**ABOUT THIS TASK:** The records below are to be reproduced exactly, with the pictures left out.

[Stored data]
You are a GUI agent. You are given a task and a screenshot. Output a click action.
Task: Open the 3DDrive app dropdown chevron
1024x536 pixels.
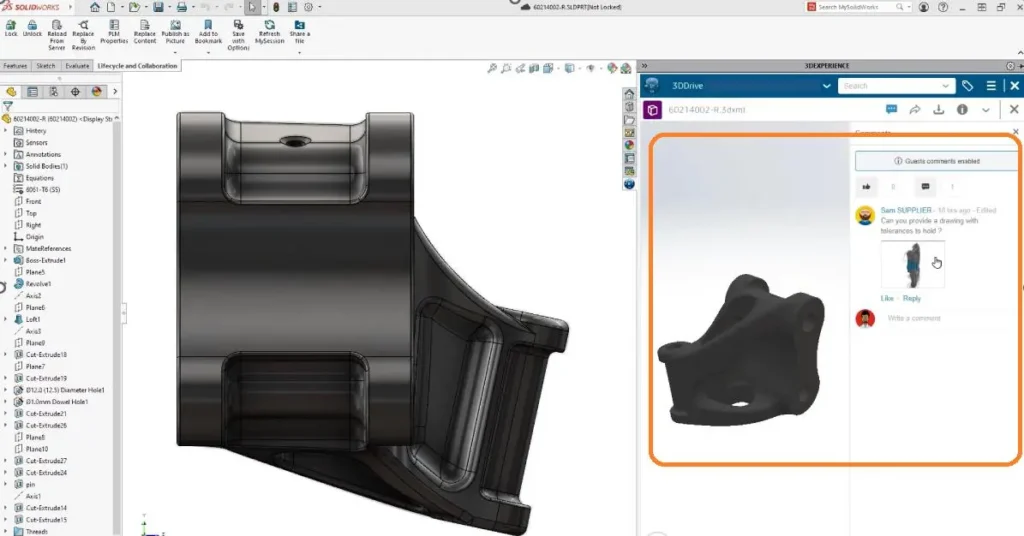pos(826,86)
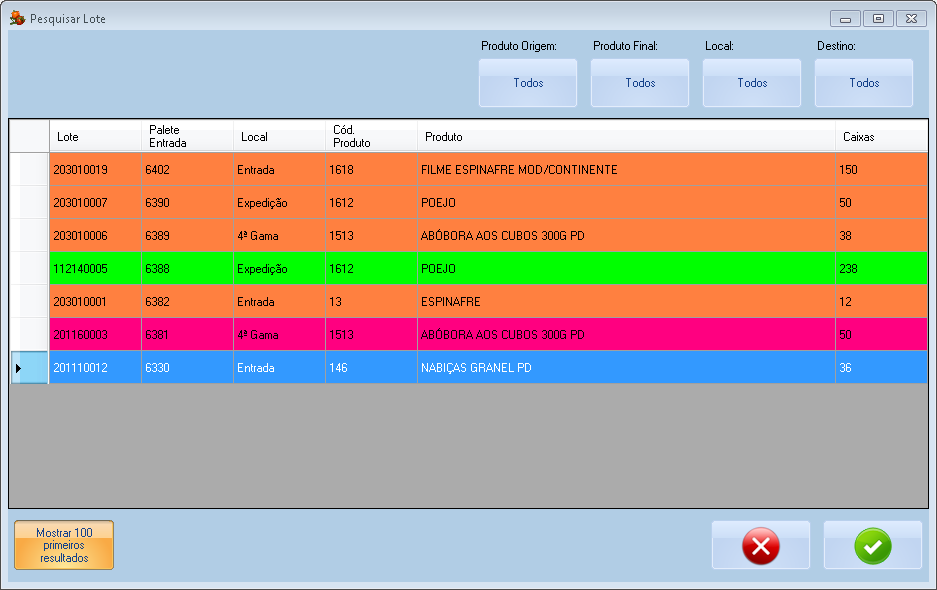
Task: Open the Local filter selector
Action: (x=752, y=83)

**ANSWER FOR THE TASK:**
You are a GUI agent. You are given a task and a screenshot. Output a click action.
Task: Open the 3DDrive app dropdown chevron
1024x536 pixels.
pos(826,86)
Task: Open the Local filter selector
Action: (x=752, y=83)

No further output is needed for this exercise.